This rate would be variable according to measurement method used. For example, in older people, Latham et al observed an increased of + 20% to +200% for 1 RM, and +10% to +30% for isokinetic measure.

For triceps surae, Weiss et al observed an increased of 13% of isotonic plantar flexion strength after a 24 sessions training program.

You probably could found more indication in these studies, regarding figures and tables results.

I hope this can help you. 

http://www.ncbi.nlm.nih.gov/pubmed/19996996

http://www.ncbi.nlm.nih.gov/pubmed/23473702

http://www.ncbi.nlm.nih.gov/pubmed/14718486

http://www.ncbi.nlm.nih.gov/pubmed/3340658

Sorry, I do not know.

This is my second-thought answer. If you include in the consideration the cases when the muscles are forcibly stretched, like in takeoffs in high and long jumping, you will get extremely large values. For instance elite  long jumpers  exert a GRF that exceeds 10-12 body weights (BW) during the first peak and 4-5 BW  during the second peak.

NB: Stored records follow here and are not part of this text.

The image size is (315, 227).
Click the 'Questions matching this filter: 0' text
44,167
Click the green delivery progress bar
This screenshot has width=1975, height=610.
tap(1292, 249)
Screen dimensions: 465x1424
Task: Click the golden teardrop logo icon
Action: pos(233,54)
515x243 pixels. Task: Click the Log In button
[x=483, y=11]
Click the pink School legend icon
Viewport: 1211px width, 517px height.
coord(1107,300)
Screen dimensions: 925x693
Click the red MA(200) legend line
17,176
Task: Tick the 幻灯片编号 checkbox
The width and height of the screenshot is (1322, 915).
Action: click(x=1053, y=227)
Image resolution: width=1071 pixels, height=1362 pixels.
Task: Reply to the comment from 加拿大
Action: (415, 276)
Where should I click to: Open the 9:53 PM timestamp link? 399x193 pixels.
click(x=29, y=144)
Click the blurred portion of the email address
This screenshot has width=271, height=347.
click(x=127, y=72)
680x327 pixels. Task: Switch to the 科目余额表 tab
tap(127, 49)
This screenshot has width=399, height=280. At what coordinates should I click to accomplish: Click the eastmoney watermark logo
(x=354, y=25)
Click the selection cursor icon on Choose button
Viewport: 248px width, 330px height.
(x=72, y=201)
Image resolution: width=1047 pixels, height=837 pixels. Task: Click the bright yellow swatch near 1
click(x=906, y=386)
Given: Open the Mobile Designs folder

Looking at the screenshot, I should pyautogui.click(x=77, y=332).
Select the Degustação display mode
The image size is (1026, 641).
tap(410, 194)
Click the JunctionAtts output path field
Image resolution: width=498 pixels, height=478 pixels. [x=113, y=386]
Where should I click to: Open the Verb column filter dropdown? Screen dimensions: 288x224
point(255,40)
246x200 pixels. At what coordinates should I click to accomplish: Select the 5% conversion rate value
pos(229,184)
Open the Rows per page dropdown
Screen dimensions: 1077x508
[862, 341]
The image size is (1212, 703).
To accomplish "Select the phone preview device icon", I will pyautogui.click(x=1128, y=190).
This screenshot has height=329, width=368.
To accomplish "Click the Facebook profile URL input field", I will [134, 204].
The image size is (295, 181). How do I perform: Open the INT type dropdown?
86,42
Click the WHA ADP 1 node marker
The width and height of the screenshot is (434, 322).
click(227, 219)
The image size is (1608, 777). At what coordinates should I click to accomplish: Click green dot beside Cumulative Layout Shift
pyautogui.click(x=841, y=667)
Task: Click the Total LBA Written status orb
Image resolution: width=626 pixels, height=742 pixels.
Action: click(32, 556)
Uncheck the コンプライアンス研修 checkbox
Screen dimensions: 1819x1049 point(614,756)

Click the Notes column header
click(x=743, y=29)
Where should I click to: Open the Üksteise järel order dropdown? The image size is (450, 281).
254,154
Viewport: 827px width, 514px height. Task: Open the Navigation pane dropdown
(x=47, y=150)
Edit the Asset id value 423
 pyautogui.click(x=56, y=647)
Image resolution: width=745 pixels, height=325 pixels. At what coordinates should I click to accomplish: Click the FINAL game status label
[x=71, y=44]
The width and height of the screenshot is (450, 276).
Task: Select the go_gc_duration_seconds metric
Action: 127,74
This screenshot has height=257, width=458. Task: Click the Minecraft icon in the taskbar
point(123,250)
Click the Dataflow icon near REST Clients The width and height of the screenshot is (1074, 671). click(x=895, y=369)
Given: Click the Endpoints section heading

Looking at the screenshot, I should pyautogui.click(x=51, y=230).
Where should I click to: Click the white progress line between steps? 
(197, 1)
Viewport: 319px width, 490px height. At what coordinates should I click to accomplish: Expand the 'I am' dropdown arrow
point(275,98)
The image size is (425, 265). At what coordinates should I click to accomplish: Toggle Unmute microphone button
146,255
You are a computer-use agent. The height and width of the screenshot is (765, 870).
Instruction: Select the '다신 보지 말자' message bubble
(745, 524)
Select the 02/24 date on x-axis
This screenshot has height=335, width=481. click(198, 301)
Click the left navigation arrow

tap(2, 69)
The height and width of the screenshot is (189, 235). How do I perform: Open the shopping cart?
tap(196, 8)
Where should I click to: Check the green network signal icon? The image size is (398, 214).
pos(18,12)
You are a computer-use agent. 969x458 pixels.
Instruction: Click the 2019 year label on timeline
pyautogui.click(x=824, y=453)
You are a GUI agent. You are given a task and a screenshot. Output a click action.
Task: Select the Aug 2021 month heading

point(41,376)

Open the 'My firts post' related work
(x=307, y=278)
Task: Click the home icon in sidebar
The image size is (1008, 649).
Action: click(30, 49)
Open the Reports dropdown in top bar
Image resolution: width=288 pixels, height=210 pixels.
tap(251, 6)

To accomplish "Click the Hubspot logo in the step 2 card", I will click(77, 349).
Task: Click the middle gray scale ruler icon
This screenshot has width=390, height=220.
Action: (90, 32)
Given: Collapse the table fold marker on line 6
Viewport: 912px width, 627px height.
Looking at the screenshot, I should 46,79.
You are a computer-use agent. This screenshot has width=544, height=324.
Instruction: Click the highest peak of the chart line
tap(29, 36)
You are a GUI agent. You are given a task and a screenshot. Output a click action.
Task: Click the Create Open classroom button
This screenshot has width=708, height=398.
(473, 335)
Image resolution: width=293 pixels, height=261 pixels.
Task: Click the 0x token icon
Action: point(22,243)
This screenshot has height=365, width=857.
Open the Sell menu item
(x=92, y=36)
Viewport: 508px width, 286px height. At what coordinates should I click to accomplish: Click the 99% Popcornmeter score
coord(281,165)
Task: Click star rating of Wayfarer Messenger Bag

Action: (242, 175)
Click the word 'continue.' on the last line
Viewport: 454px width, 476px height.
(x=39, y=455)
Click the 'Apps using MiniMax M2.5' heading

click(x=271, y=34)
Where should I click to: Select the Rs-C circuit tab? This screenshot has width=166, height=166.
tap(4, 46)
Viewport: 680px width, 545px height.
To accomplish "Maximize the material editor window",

The time of contact can be as small as 120 ms.   Assuming for estimation purposes that the max force is exerted at 50% of the ground contact time and dividing 10 BW by 50 ms you will obtain extremely high values of the rate of force development (even without transforming the GRF values into the gastrocnemius and soleus forces).

Many thanks for your reply. Really simple score. True, I had a suspicion that the nervous system "limits" this value when performing movements.

Vladimir Zatsiorsky is completely right in stating that in eccentric contractions dF/dt can be very fast. Mind that a muscle is composed of a contractile and an elastic element in series. For fast eccentric actions dF/dt = dF/dx . dx/dt = k.dx/dt in which k is the elastic stiffness, thus dF/dt mainly depends on the lengthening speed dx/dt, not on the muscle contractile properties.

For comparing muscle contractile properties, you may better use isometric actions. For this case you can find some formulas in my paper 'Muscle mechanics and neuromuscular control, J. Biomechanics 36:1031-1038 (2003) in Appendix 1.